1. Field of the Invention
The invention relates to in-situ measurement of steam or gas turbine blade tip gap between rotating blades and the circumscribing turbine casing ring segment. More particularly, embodiments of the invention relate to in-situ blade tip gap measurement by mounting a radially oriented displacement sensor directly on a turbine blade while in-situ within an industrial gas turbine and rotating the rotor so that the blade sweeps at least a portion of the circumscribing turbine casing ring segment in either the compressor or hot gas turbine sections. In other embodiments of the invention the entire circumference of the circumscribing casing ring segment is swept by rotating the rotor while the industrial gas turbine is operated in turning gear mode.
2. Description of the Prior Art
During assembly and at periodic times throughout the life of a gas turbine blade tip clearances must be measured. Proper tip clearance enables better efficacy of gas turbines and lowers harmful emissions. To date there are ways of measuring tip clearances, but the methods requiring the removal of the upper casing that circumscribes the turbine blade tips during measurement, limited number of inspection points, or take a relatively long time to complete.
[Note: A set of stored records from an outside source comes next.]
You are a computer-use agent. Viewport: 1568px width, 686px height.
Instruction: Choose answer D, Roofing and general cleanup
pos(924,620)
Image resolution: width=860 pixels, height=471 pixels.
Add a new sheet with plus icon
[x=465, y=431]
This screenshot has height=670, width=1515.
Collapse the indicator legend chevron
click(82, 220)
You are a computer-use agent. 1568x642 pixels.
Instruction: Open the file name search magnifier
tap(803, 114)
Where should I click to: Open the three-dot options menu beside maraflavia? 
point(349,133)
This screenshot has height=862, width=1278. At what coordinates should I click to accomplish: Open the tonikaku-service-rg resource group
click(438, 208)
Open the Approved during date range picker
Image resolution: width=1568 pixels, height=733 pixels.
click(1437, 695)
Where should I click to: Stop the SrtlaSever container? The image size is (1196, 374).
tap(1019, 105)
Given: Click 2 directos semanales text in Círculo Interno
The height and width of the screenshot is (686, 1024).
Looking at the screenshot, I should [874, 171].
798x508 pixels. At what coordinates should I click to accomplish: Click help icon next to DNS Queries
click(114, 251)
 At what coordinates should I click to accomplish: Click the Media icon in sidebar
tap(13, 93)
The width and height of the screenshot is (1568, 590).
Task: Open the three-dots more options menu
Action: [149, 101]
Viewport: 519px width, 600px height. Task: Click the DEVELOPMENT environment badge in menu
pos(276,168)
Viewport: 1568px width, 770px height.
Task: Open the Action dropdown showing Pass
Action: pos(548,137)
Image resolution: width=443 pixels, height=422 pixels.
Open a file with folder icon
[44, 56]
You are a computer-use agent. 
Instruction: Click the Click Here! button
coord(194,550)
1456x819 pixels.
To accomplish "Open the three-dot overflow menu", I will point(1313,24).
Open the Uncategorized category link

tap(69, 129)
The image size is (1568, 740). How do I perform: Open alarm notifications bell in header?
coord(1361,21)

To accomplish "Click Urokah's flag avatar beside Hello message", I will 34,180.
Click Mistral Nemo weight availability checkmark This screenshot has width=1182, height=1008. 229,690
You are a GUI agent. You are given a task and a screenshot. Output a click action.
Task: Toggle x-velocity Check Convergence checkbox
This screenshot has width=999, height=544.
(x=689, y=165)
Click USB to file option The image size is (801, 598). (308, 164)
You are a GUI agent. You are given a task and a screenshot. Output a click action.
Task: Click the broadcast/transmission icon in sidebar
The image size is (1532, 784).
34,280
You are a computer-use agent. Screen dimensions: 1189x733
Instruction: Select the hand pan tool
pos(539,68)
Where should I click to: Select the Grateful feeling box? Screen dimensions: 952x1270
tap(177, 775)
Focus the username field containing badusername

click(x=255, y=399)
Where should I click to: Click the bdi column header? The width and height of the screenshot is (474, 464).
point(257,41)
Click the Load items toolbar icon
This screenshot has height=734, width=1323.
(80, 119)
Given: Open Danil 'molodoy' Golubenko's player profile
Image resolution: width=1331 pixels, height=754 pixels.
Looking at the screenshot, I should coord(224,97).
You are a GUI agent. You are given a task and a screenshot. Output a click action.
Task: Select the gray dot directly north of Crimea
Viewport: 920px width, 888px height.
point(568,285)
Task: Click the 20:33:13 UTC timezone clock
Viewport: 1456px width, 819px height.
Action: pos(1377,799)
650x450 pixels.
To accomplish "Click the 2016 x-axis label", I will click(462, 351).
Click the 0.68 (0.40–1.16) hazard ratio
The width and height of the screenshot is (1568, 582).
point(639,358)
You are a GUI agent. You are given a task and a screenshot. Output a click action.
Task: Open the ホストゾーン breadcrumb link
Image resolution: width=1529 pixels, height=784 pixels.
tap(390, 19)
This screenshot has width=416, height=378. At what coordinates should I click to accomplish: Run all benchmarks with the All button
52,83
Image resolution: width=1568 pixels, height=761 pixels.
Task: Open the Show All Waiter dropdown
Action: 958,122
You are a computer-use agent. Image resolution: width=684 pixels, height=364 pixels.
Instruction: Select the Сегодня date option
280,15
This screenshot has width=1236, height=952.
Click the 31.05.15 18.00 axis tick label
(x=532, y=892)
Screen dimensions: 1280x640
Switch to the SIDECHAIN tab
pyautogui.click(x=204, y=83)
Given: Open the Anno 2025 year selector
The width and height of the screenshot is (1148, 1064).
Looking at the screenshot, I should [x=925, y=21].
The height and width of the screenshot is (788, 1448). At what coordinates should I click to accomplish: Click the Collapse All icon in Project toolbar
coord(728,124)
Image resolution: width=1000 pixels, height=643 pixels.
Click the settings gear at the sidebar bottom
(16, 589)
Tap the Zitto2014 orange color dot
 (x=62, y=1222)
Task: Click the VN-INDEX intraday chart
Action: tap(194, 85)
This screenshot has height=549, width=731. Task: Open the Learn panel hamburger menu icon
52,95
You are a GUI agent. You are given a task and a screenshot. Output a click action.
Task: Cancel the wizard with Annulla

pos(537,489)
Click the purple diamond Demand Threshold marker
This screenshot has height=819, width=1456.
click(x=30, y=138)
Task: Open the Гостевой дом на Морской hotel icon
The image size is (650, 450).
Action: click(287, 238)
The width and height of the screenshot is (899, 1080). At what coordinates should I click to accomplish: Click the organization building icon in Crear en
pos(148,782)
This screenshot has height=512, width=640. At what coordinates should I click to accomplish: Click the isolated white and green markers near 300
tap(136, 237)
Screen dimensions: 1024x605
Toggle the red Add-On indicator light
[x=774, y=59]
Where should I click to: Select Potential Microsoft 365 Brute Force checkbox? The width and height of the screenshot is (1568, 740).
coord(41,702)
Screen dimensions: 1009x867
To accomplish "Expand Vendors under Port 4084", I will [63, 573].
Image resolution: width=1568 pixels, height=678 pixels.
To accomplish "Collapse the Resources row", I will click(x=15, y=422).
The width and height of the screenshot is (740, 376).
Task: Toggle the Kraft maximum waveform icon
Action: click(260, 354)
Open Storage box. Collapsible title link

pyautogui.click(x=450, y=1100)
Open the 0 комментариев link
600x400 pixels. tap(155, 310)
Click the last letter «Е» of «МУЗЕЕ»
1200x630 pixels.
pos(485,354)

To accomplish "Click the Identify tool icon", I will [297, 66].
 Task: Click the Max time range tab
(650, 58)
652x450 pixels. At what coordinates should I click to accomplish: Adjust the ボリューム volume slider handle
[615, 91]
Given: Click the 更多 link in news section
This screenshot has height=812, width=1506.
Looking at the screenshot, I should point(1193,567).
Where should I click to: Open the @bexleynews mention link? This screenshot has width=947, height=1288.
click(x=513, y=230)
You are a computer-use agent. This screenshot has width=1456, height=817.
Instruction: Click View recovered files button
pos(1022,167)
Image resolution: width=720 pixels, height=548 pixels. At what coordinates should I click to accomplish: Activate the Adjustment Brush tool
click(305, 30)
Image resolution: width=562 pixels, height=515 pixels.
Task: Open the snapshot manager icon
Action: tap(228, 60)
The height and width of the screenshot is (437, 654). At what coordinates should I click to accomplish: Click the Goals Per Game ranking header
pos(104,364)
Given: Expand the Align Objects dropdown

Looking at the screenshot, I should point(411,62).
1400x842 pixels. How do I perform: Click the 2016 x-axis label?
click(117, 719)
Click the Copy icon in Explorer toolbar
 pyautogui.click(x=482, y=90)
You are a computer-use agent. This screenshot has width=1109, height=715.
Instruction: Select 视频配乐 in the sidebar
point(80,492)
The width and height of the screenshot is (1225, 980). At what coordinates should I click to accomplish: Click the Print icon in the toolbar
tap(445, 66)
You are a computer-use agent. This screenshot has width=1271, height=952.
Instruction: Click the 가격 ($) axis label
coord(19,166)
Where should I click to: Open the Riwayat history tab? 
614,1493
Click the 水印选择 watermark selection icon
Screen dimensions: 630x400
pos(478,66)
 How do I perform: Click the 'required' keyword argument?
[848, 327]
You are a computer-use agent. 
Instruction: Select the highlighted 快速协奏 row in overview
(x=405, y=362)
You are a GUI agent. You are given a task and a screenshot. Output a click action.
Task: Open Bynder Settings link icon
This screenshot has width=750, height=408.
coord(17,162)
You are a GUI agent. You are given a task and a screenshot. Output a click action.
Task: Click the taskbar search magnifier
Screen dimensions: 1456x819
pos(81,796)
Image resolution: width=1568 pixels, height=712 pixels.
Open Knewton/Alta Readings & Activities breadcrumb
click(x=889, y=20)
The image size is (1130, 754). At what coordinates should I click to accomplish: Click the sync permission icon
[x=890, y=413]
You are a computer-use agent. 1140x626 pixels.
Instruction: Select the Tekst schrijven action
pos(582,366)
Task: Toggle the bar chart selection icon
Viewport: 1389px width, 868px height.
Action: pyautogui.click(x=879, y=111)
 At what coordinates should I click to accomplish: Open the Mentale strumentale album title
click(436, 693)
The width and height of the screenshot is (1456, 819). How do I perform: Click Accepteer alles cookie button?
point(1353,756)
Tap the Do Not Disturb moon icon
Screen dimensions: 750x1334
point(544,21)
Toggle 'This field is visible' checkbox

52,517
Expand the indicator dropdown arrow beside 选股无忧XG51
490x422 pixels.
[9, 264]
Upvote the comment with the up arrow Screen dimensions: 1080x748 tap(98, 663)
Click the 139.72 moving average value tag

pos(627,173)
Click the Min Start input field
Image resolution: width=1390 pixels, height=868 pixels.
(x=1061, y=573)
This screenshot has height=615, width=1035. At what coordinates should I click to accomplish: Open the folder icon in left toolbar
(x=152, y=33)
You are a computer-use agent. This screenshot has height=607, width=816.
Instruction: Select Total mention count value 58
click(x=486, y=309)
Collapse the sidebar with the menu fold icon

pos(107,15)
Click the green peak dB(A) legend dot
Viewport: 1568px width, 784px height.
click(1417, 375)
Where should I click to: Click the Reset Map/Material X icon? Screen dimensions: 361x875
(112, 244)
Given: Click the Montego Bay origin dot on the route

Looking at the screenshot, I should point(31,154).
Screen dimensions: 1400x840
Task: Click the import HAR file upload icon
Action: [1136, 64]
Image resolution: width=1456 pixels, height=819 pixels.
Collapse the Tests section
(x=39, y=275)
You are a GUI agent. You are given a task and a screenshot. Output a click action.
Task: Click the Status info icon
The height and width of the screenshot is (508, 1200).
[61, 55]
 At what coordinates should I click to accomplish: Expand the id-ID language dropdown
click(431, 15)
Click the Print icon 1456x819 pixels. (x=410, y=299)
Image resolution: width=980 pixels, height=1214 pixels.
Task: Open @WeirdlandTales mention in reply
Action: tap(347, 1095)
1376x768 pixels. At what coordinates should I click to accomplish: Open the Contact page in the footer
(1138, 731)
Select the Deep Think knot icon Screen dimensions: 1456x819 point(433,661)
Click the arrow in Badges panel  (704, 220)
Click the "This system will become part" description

There are typically two known common methods for measuring blade tip clearances. In the first method the measurement of tip clearance is typically accomplished b y removing the turbine or compressor case upper half to provide access to the blades. Shims are then inserted between the blades tips and the flow path side or ring segments of the lower case at the horizontal joint. Measurements are typically taken at the leading and trailing edge sides of the blade tips for every blade. These measurements are referred to as half shell measurements. This method provides very little accuracy or reproducibility because the lower case tends to change shape without the upper case in place. Also, the half shell measurement locations are not necessarily representative of the local case shape at all angular rotational positions about the entire rotational surface swept by the turbine blade.
The second known common method for measuring blade tip clearances is by opening an inspection port in the side of the engine that is aligned with the blade path. A contact or non-contact probe is inserted into the port to measure the distance of the blade tip from the gas path side of the case or ring segments. There are a limited number of these inspection ports oriented about the turbine casing. Therefore only data from select rows and cord positions can be obtained. Furthermore, as noted above in the description of the first known inspection method the inspection locations may not be representative of the casing shape about the entire rotational circumference of the turbine. In some spots, due to casing shape disparities, there may be varying tip gap.
Thus, a need exists for a method to measure turbine blade tip clearances in-situ within an assembled turbine without removing part of the turbine casing that circumscribes the blade tips.
A need also exists for a method to measure turbine blade tip clearances in-situ within an assembled turbine casing, so that localized blade tip gap differences can be identified and measured.
An additional need exists for a method to determine whether the turbine rotor assembly is aligned within its circumscribing turbine casing, so that alignment can be adjusted to assure rotor rotational axis concentricity within the casing. For example, so that turbine vane carriers are centered to the rotor during alignment verification.
Another need exists for a method to inspect the interior of the assembled turbine casing visually about the entire blade rotational circumference.